Sebuah gen yang diduga dapat membantu orang atasi rendahnya tingkat oksigen ketika berada di dataran tinggi bisa menjadi target obat baru untuk obati penyakit jantung di dataran tinggi.
Dikutip dari laman Independent, varian gen yang ditemukan dalam genom penduduk Etiopia, yang hampir sebagian besar hidup ribuan kaki di atas permukaan laut, diyakini memegang peran kunci untuk mengatasi masalah rendahnya tingkat oksigen ketika tinggal di dataran tinggi.
Para peneliti menemukan, tikus laboratorium dengan varian rendah gen reseptor endotelin B (EDBRB) memiliki kondisi lebih baik daripada tikus biasa saat mengalami konsentrasi oksigen rendah. Kondisi ini juga menjelaskan mengapa orang-orang Afrika Timur cenderung memiliki ketahanan olahraga yang baik, misalnya pada lari jarak jauh.
“Demonstrasi pertama yang melibatkan gen dalam adaptasi ketinggian ini sangat penting dalam melindungi fungsi jantung dari tingkat hipoksia (oksigen rendah) moderat sampai yang parah di permukaan laut,” kata Gabriel Haddad dari Universitas California San Diego.
Selain meningkatkan kesehatan lebih dari 140 juta orang yang hidup di atas ketinggian 8000 kaki, informasi tentang bagaimana orang Etiopia beradaptasi dengan kehidupan dataran tinggi membantu kami mengembangkan terapi baru yang lebih baik untuk penyakit yang berhubungan dengan oksigen rendah di permukaan laut, contohnya serangan jantung dan stroke,” kata Haddad.

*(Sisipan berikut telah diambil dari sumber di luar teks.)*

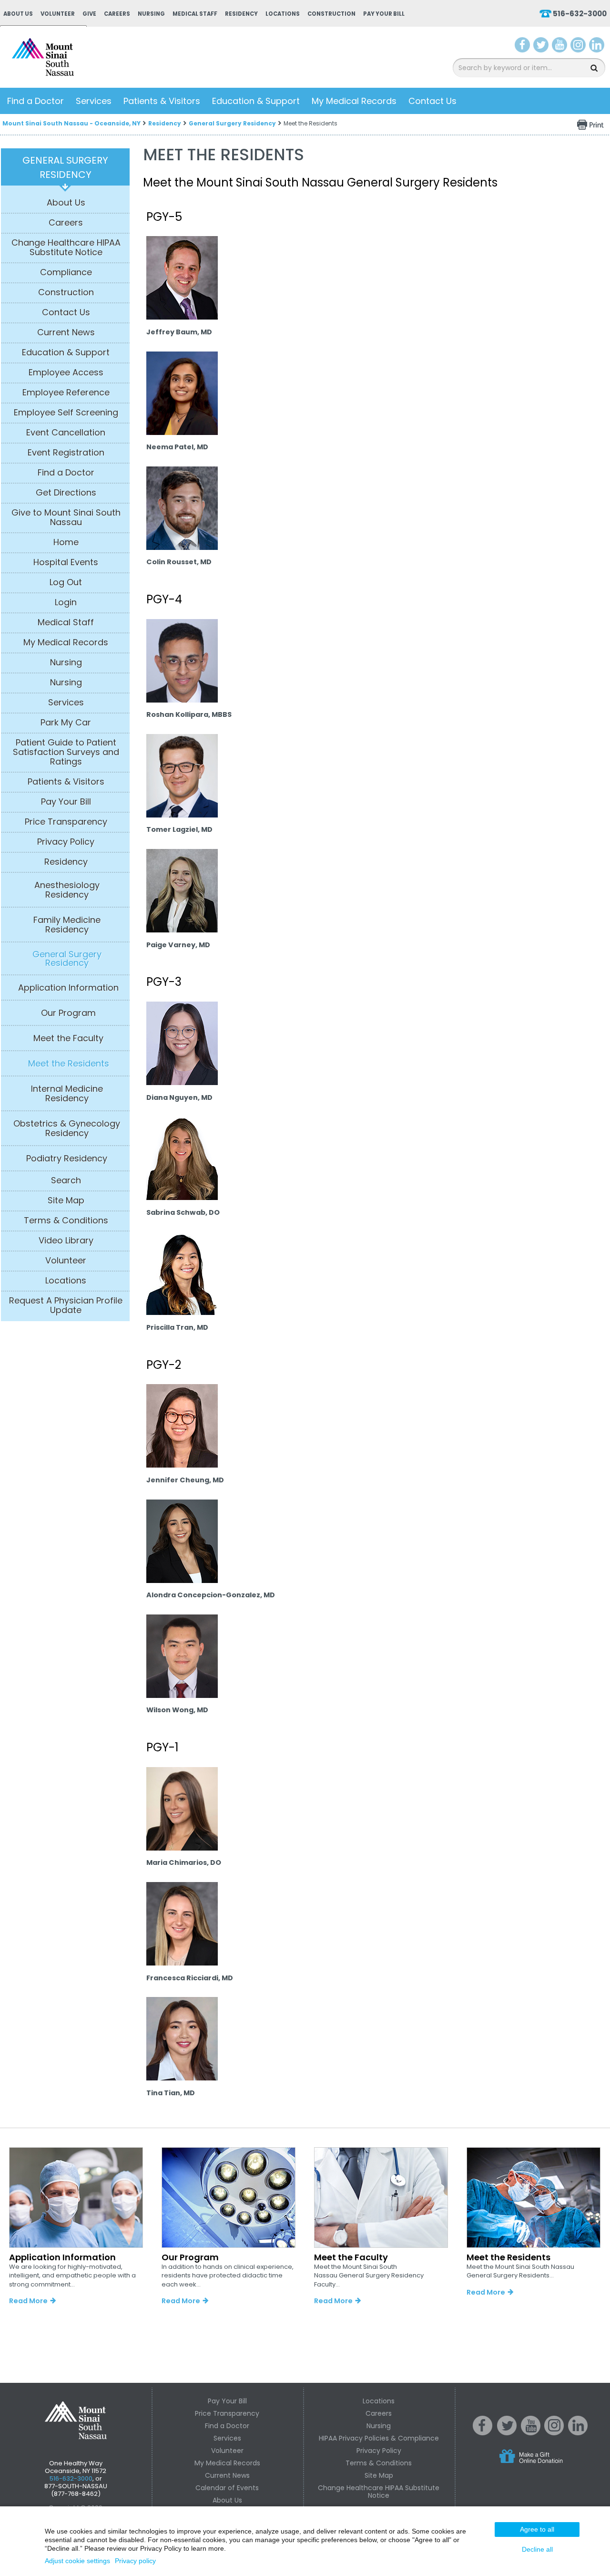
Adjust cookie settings (77, 2561)
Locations (282, 14)
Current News (66, 332)
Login (66, 602)
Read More (28, 2301)
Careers (117, 14)
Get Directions (66, 492)
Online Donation (549, 2464)
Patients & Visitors (161, 101)
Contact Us (432, 101)
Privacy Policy (65, 842)
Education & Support (256, 101)
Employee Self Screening (66, 412)
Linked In (578, 2433)
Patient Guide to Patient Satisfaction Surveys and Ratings (66, 752)
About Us (18, 14)
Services (94, 101)
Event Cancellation (65, 432)
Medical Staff (195, 14)
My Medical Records (354, 101)
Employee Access (66, 372)
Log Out (66, 582)
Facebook (522, 46)
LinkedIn (596, 46)
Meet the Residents (68, 1063)
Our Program (68, 1013)
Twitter (540, 46)
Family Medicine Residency (67, 924)
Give (89, 14)
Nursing (151, 14)
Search (66, 1180)
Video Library (66, 1240)
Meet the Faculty (68, 1038)
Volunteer (58, 14)
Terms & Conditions (66, 1220)
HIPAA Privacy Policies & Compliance (379, 2438)
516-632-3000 (580, 14)
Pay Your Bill (384, 14)
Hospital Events (65, 562)
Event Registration (66, 452)
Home (66, 542)
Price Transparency (66, 822)
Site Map (66, 1200)
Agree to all (537, 2529)
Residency (241, 14)
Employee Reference (66, 392)
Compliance (66, 272)
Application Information (68, 987)
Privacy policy (135, 2561)
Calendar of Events (227, 2488)
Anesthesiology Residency (67, 889)
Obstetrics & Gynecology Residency (66, 1128)
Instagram (578, 46)
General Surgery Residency (232, 123)
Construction (331, 14)
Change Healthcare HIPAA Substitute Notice (66, 247)
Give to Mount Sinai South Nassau (66, 517)
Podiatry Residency (66, 1158)
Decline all (537, 2549)
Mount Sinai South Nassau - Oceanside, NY (71, 123)
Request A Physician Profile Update (65, 1305)
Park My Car (66, 722)
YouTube (560, 46)
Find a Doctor (35, 101)
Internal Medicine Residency (67, 1093)
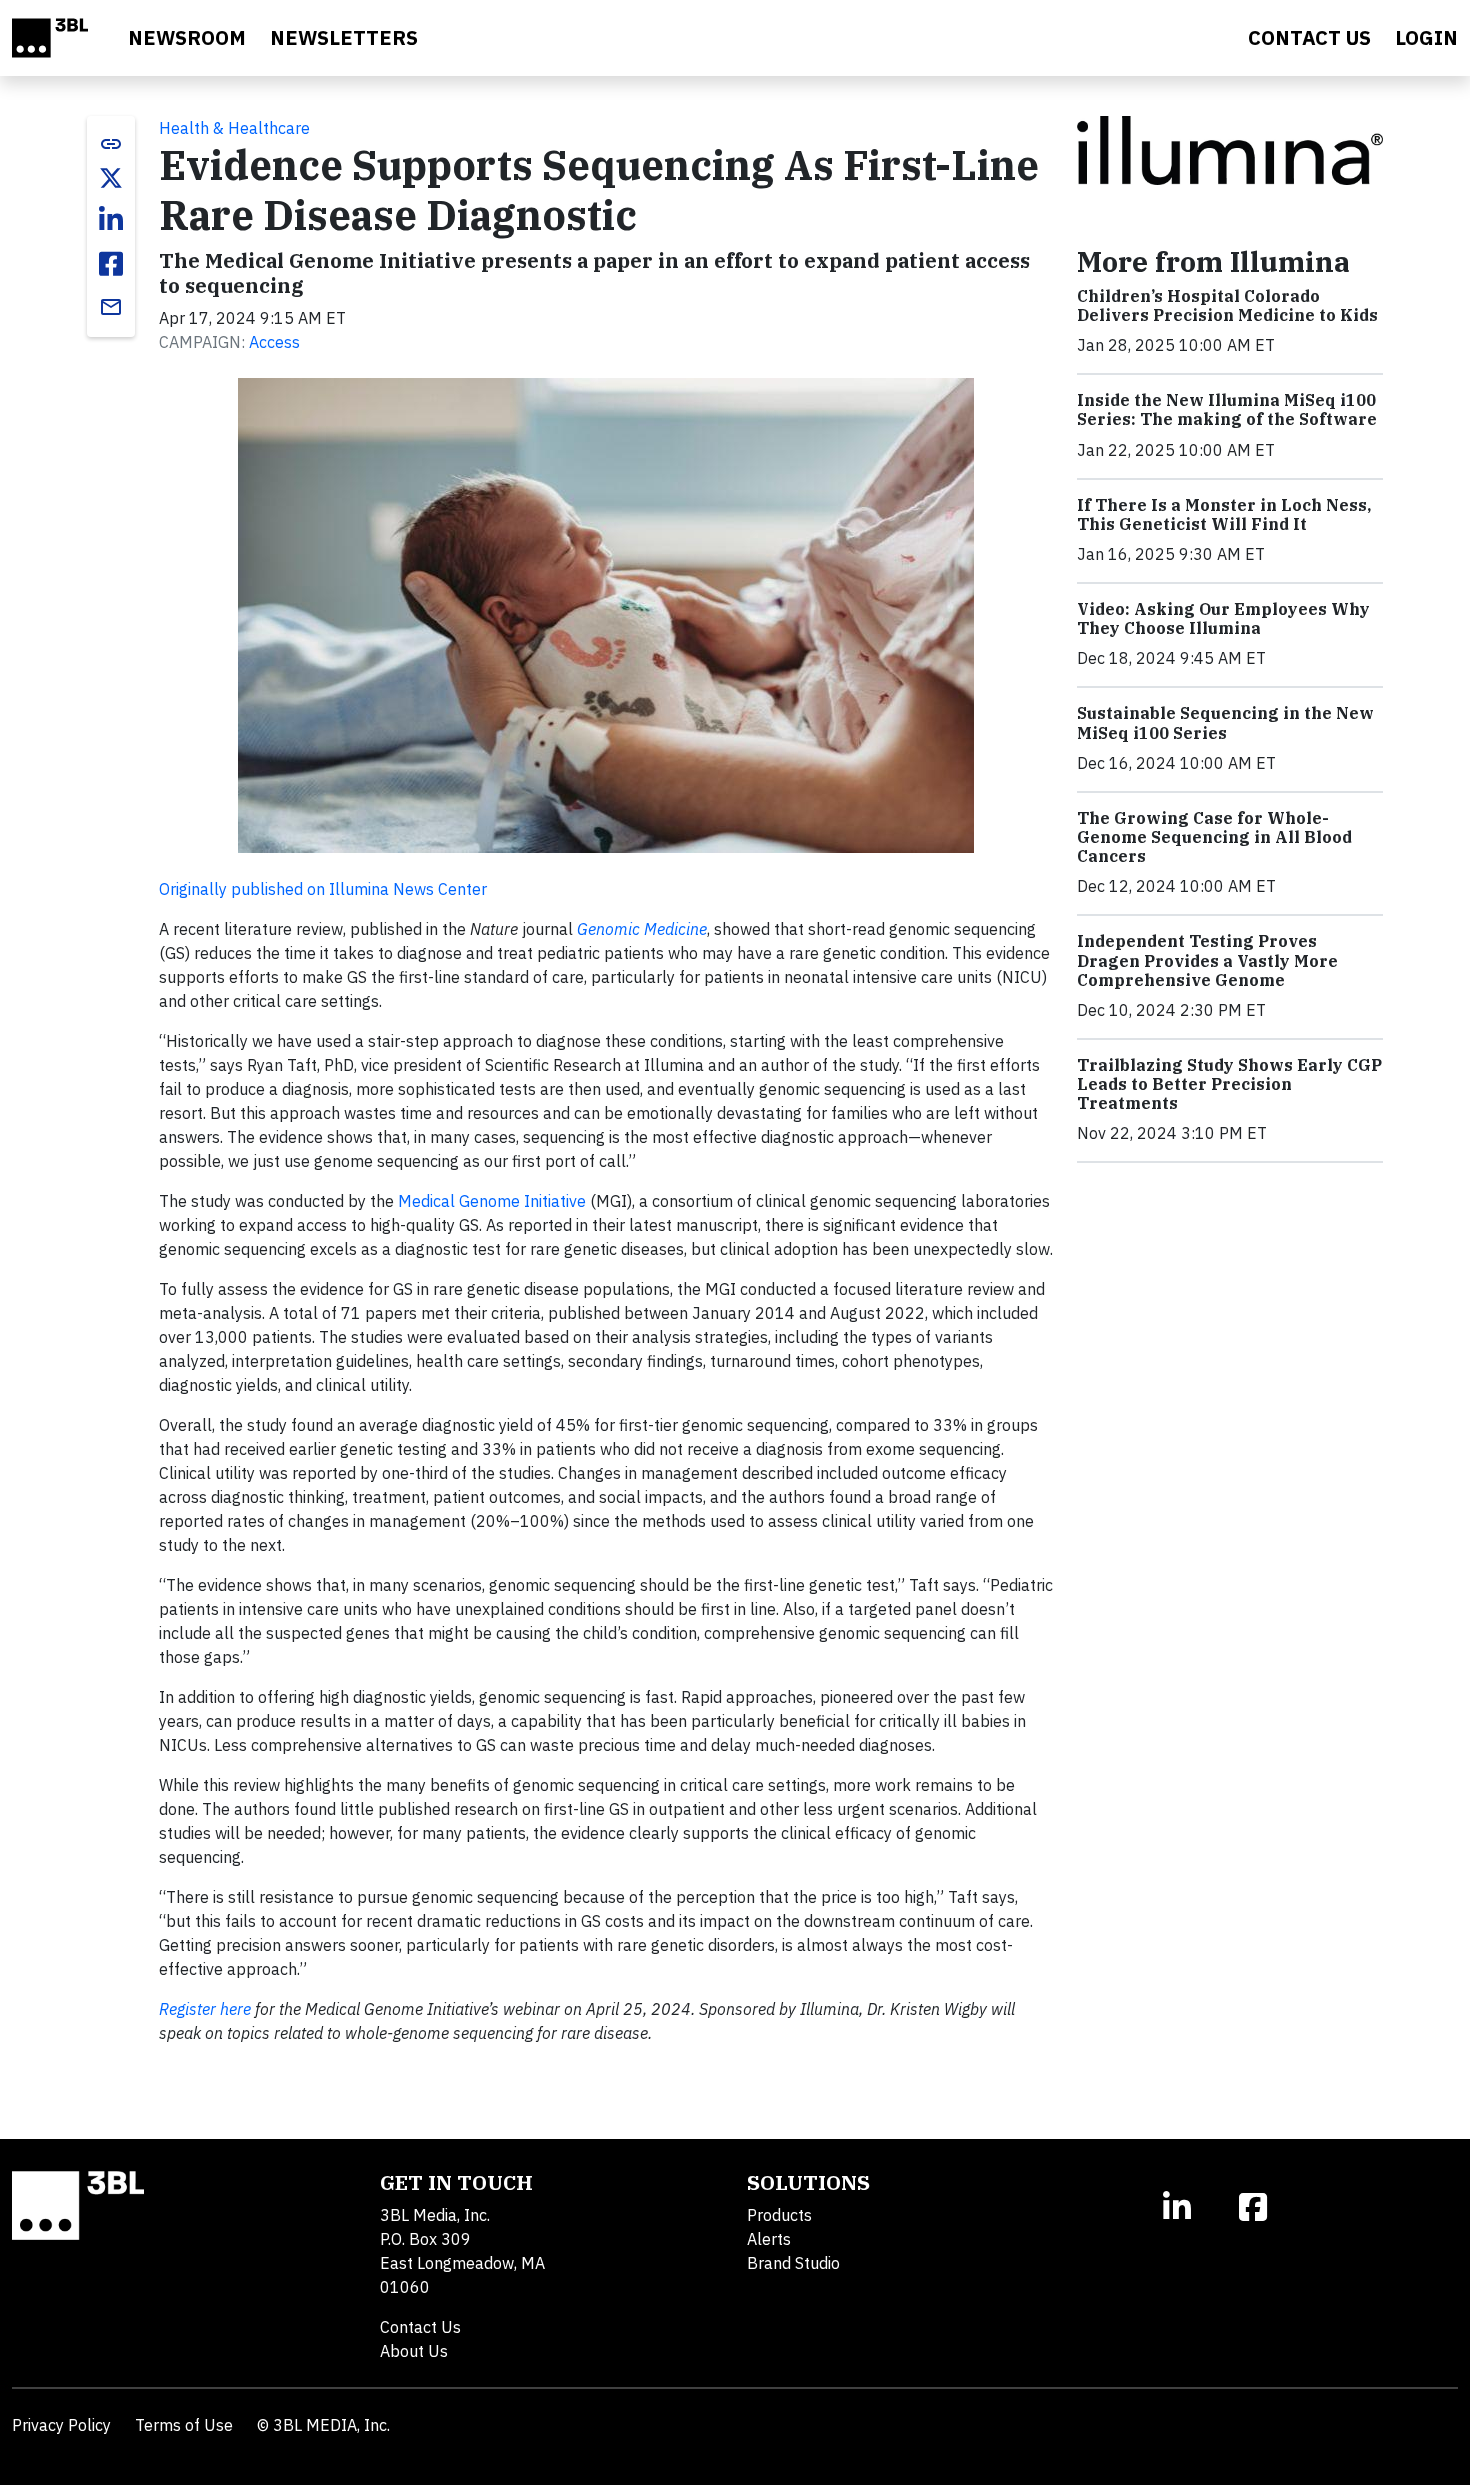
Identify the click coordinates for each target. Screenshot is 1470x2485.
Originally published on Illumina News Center (323, 889)
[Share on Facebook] (111, 264)
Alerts (769, 2239)
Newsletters (344, 37)
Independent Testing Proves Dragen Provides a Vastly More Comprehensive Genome (1207, 960)
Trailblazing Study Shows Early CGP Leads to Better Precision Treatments (1229, 1084)
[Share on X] (111, 178)
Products (779, 2215)
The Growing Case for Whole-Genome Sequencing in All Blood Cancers (1214, 837)
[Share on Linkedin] (111, 220)
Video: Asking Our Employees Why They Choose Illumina (1223, 618)
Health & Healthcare (234, 128)
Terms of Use (184, 2425)
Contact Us (420, 2327)
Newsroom (187, 37)
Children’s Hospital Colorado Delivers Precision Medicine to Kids (1227, 305)
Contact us (1309, 37)
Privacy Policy (61, 2425)
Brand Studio (793, 2263)
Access (274, 342)
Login (1426, 37)
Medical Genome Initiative (492, 1201)
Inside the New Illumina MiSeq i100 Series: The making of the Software (1227, 409)
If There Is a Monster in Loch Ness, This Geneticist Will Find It (1224, 514)
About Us (414, 2351)
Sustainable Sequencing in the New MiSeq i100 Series (1225, 722)
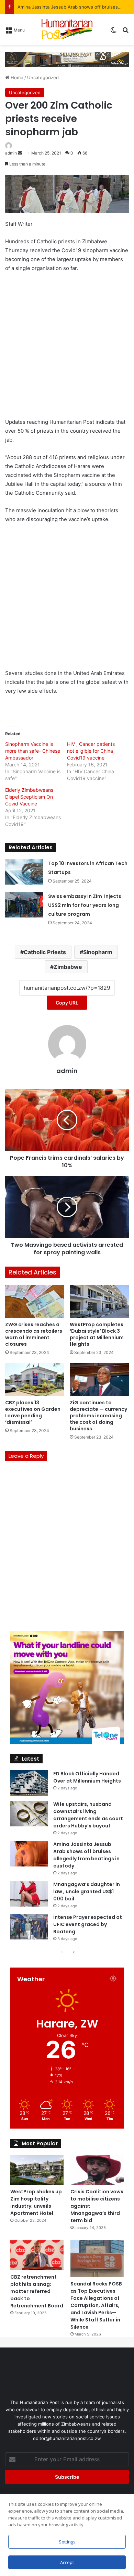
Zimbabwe (68, 966)
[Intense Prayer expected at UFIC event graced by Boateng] (29, 1926)
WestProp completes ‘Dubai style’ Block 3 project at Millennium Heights (97, 1334)
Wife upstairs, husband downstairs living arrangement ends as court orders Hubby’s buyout (88, 1815)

Studi menemukan, tikus dengan EDNRB rendah, protein yang membantu pembuluh darah melebar dan sel-sel berkembang biak, masih mampu mengirim secara sehat oksigen ke sel-sel ketika konsentrasi oksigen turun menjadi lima persen, yang setara dengan menghirup udara di Gunung Everest.
Sebaliknya, tikus normal mengalami 40 sampai 50 persen penurunan curah jantung. Mereka tidak bisa mempertahankan tekanan darah normal, dan tidak satu pun yang selamat untuk menyelesaikan percobaan. Hal ini berdasarkan temuan yang dipublikasikan dalam jurnal Proceeding of the National Academy of Sciences.
“Kami menyimpulkan bahwa gen EDNRB memainkan peran kunci manusia untuk beradaptasi dalam level oksigen rendah dan di ketinggian,” kata Haddad.